In said:
(As long as we have an '[OT]' tag on this thread ...)
I haven't played with Python enough to form a strong opinion about its
indentation-oriented syntax, but I think I like it. When I program in
a language that expressions nesting with delimiters (begin/end, {/},
case/esac), I maintain strictly consistent indentation anyway. I go
to the effort of indenting my code properly, and the compiler doesn't
even warn me if I get it wrong. Python lets me omit the delimiters;
the indentation is exactly what it would have been if Python required
delimiters as well.
C's use of delimiters to denote nesting allows some flexibility that
Python doesn't, but I see no virtue in that flexibility.

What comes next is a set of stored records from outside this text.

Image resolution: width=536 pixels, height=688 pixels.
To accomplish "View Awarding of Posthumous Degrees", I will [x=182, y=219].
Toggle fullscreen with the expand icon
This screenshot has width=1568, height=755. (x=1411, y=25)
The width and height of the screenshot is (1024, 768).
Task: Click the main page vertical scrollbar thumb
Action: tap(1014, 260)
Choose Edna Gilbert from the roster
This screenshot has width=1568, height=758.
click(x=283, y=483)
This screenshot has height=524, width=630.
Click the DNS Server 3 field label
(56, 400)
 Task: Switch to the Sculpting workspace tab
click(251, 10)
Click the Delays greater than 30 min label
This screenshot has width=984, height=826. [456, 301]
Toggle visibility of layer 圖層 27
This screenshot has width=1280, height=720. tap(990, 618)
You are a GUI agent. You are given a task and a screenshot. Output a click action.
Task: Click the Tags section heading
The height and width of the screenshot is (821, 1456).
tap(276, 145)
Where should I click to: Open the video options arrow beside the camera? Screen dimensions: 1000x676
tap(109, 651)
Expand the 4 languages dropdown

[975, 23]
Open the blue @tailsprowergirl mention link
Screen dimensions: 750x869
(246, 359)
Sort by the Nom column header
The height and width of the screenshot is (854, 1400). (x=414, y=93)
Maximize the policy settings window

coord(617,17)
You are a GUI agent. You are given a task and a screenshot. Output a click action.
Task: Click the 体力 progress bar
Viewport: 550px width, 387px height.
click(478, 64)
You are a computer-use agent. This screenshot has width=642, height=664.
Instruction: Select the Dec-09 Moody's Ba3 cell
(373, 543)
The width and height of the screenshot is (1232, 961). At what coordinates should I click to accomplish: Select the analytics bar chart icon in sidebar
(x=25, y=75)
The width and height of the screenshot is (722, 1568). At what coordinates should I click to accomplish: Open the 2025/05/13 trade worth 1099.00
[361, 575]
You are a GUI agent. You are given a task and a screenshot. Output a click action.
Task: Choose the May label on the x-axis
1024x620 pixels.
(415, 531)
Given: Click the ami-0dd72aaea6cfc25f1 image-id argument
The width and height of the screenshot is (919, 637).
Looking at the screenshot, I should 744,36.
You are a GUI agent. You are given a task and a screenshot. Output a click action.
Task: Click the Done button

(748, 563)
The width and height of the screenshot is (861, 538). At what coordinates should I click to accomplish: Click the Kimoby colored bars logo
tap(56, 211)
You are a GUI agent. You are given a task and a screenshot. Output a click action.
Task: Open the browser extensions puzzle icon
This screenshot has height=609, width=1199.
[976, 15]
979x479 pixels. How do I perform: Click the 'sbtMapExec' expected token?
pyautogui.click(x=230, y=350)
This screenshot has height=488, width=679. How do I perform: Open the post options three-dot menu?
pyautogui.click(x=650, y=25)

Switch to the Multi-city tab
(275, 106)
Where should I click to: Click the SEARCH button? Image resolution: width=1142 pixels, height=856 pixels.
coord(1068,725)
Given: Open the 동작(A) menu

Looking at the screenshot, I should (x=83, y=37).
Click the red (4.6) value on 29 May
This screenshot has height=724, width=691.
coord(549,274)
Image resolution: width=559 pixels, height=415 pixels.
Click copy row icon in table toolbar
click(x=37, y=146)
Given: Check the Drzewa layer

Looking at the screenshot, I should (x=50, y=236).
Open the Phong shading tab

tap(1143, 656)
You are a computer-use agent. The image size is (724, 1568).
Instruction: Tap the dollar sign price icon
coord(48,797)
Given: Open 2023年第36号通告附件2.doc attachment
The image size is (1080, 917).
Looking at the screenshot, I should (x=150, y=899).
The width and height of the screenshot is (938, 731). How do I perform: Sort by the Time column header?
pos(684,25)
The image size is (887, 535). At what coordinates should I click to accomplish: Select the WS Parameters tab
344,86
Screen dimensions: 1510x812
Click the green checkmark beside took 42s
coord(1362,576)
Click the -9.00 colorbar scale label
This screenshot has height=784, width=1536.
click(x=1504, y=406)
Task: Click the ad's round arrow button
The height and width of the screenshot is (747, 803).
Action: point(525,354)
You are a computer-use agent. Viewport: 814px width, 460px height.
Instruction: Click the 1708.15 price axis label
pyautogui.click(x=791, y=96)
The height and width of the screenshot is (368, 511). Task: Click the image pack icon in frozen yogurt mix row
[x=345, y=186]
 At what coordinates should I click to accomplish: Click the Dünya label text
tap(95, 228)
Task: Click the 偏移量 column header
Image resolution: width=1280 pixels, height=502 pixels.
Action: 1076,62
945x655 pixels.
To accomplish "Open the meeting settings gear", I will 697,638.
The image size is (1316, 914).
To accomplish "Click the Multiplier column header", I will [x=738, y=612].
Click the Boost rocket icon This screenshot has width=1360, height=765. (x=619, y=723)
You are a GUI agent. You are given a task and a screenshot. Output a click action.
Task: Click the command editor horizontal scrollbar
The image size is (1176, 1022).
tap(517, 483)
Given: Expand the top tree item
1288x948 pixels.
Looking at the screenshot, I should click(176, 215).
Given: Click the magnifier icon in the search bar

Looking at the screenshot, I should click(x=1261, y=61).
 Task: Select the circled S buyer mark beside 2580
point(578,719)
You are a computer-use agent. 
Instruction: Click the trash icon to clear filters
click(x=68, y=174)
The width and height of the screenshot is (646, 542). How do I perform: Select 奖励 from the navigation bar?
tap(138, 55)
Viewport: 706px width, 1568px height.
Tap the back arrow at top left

If the ASCII HT character (and its likes in other character sets,
represented as \t in C) hadn't been invented or had very solidly defined
semantics, I would have agreed with your analysis. Unfortunately, their
invention as loosely defined control characters opened Pandora's box...
The immediate reaction to this remark: "if you never use them, their
existence doesn't hurt you" is, unfortunately, too naive:
1. Even if you don't, someone else may. With different semantics than
your defaults. People dealing with other people's code are probably
well aware of the issue. But in C, the block delimiters provide all
the information needed for fixing the indentation broken by the HTs...
2. Even if you don't, some text processing utilities may do it behind your
back. A typical example is vi, which "optimises" the storage of the
saved text by replacing multiple spaces by HTs according to the ts
variable setting. Since I have found no portable way of disabling this
feature, I'm setting ts to 100 in my .exrc.